● Excerpt:
>>

The Wren who arrives in the Utah desert is angry and bitter, and blaming everyone but herself. But angry can't put up a tent. And bitter won't start a fire. Wren's going to have to admit she needs help if she's going to survive.”

Wren’s home life is pretty stable. She has two parents who want the best for her (even if they have trouble showing that most of the time), an older sister (that tries her best to ignore her, the way older siblings have been known to), and a younger brother (that Wren absolutely adores). You would think that Wren would be relatively well-balanced and grateful for her lot in life. But she’s not. And it frustrates me to no end.

Smoking (both cigarettes and weed) from a young age, drinking, shoplifting – Wren is lost, and heading down a dangerous road. Tired and out of options, her parents sign her up for a brutal, tough-love survival camp to get her to sober up and put her life back on track. But can Wren survive the harsh desert? And more importantly, can she survive being left alone with her thoughts? Wren is forced to take long hikes, learn how to make fires without matches, help dig latrines, and (gasp) live without her cell phone. And she does it all very reluctantly. Kicking and screaming and swearing the whole way.

<<

● What this task involves: Continue the review about Wren and the desert survival camp, picking up after its last sentence.

● Data shown:
>>

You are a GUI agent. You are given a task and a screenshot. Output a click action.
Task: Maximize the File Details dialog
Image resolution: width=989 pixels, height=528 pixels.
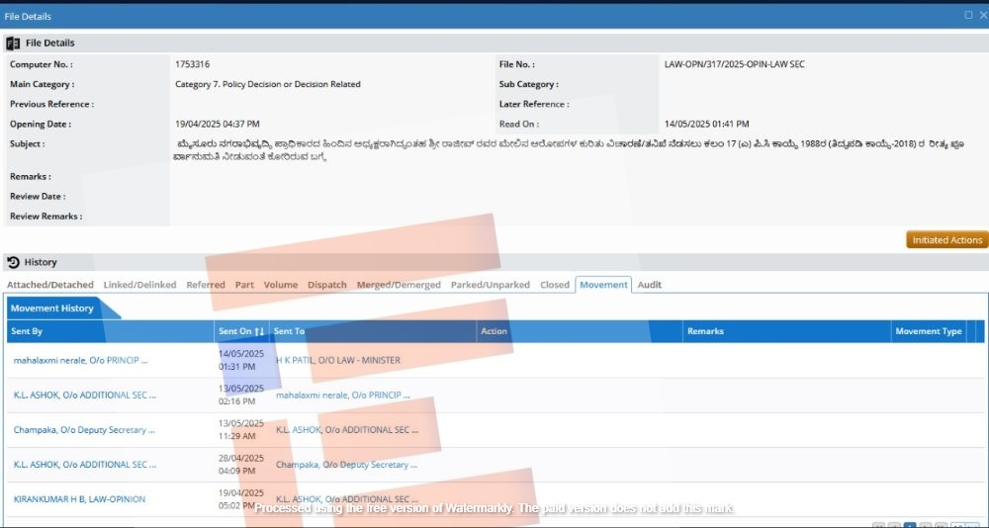968,16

<<

● Reply:
I found it hard to like Wren at first. She is vindictive, selfish and predictable – a perfect stereotype of a white middle class rebellious teen. Thankfully though it is not because of bad writing, but as a place for her character to grow from. Over the course of her eight weeks at camp she learns a lot. Not just wilderness skills, but about herself. Her insecurities and regrets, her strengths and weaknesses. The girl who leaves camp is definitely not the one who was blindfolded and dragged there at a horrible hour of the morning, still recovering from the night before. Through beautiful and insightful writing Wendelin Van Draanen introduces us to a trainwreck, and shows us how she pulls her life back together.